## Source data
:::::

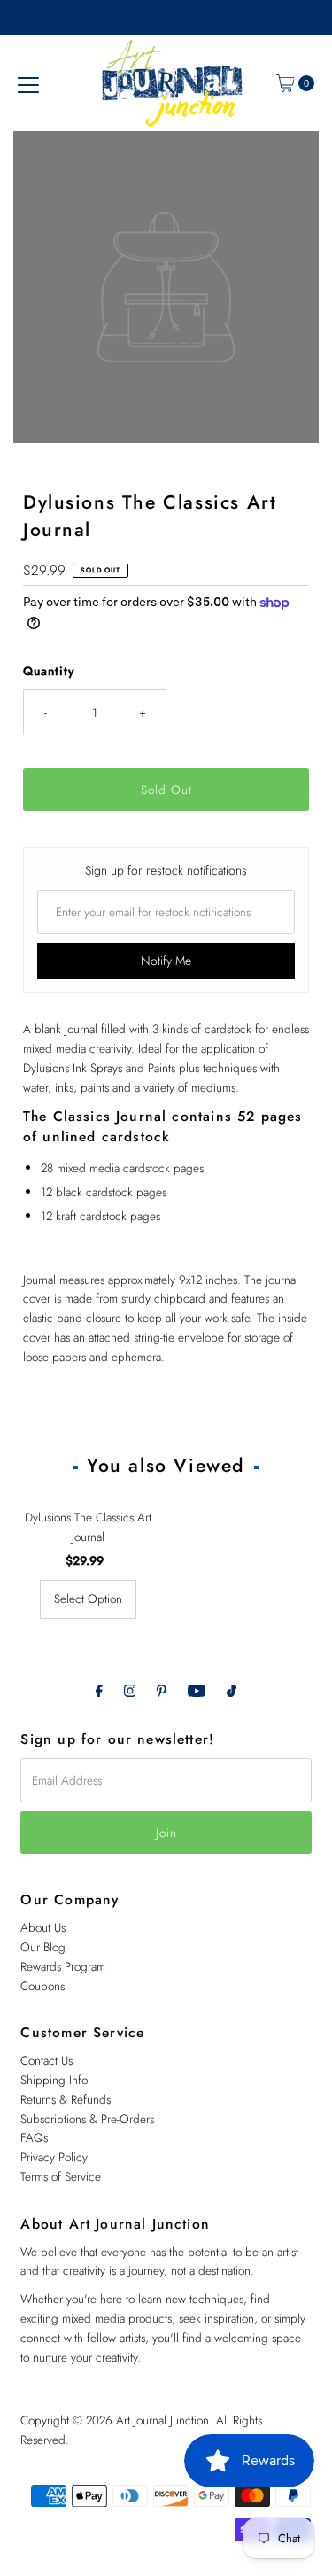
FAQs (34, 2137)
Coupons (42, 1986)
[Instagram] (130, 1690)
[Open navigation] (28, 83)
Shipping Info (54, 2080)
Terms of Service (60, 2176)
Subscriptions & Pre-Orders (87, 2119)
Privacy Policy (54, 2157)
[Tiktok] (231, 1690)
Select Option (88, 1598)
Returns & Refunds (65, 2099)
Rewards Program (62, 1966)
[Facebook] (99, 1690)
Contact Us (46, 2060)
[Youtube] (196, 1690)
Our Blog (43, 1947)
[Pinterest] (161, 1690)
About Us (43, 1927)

:::::

## Exercise requirements
Without changing a word, retype the data above and omit its pictures.

## Completed task
FAQs (34, 2137)
Coupons (42, 1986)
[Instagram] (130, 1690)
[Open navigation] (28, 83)
Shipping Info (54, 2080)
Terms of Service (60, 2176)
Subscriptions & Pre-Orders (87, 2119)
Privacy Policy (54, 2157)
[Tiktok] (231, 1690)
Select Option (88, 1598)
Returns & Refunds (65, 2099)
Rewards Program (62, 1966)
[Facebook] (99, 1690)
Contact Us (46, 2060)
[Youtube] (196, 1690)
Our Blog (43, 1947)
[Pinterest] (161, 1690)
About Us (43, 1927)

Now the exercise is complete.